Making A Fresh Start by Robin Trimingham

Making A Fresh Start by Robin Trimingham

re·tire: mid16th century (in the sense ‘withdraw (to a place of safety or seclusion)’): from French retirer, from re- ‘back’ + tirer ‘draw.”

Casting about for a suitable subject to write about today, I suddenly began wondering about the origins of the word “retirement”. As you can see above, we are all misusing using a term derived over four hundred and fifty years ago, to define the last third of our lives. Furthermore, many references seem to indicate that the term originally implied a military retreat from an advancing enemy.

Essentially this means that if you tell someone you are “retired” you are literally telling them that you have retreated from the workforce to the safety of your house, to live a life of seclusion. That’s about the same as referring to an orange as a peach on the basis that they are both fruit with pulp of a similar color.

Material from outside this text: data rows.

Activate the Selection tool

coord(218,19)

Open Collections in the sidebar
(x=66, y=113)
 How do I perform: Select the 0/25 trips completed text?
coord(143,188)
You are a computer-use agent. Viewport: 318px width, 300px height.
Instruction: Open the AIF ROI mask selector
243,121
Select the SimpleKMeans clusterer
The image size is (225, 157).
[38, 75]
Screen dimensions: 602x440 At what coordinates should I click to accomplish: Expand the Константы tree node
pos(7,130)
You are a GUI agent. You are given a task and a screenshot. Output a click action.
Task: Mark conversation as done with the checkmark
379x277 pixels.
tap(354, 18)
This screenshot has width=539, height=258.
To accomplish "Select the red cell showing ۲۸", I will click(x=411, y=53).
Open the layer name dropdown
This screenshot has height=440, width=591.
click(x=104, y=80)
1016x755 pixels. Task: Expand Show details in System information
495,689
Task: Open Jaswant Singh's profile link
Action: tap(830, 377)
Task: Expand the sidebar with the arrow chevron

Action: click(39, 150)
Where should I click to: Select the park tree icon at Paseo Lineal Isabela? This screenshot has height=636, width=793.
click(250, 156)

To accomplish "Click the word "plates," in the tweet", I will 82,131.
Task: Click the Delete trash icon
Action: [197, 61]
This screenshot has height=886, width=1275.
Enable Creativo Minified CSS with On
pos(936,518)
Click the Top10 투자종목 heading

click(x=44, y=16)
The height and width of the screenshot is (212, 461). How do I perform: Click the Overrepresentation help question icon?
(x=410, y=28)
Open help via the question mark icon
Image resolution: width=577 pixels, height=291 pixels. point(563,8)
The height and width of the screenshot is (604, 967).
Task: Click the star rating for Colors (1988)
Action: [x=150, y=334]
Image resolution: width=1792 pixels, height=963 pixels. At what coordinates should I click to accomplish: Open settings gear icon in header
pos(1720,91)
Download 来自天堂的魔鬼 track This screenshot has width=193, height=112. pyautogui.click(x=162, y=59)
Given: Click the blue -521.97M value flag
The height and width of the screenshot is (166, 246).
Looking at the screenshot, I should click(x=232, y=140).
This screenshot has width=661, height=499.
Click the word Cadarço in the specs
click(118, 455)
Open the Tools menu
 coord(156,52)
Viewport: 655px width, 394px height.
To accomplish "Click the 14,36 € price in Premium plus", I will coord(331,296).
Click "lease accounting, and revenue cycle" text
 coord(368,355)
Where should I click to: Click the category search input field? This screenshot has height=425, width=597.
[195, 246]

Am I the only one who finds this a little absurd?

Why are we all clinging to an outdated word that describes neither what we are doing when we decide to cease going to work every day, nor the degree of personal freedom and level of socialization that is available to us in the age of internet?

Why are we only referencing the negative aspect of the fact that we no longer go to work five days a week to overshadow what can and should be the most free and vibrant phase of our lives?

Why is there no accurate and commonly accepted word to refer to this distinct third phase of life that now exists?

It really makes no sense when you consider just how many words there are to refer to the developmental stages of younger people: infant, toddler, child, teenager, young adult, adult. Sure, there are expressions like golden ager and senior citizen, but these terms also imply passivity, withdrawal, decline and decay. They might even be appropriate at the extreme end of one’s life, but is today’s typical sixty-five-year-old decayed?

Just have a look at the daily birthday greetings to members of the Olderhood International Club  to see how young and vital everyone is, or check out this lady dancing at the grocery store (make sure you turn on the sound). She certainly hasn’t retreated to a place of seclusion:

We are not old, we are just older.

We may not be wise, but we are wiser.

We are not tired of life, we are just relieved to finally be able to spend the day doing what we want.

We will not be defined by an inaccurate and outdated word when we are finally just starting to live.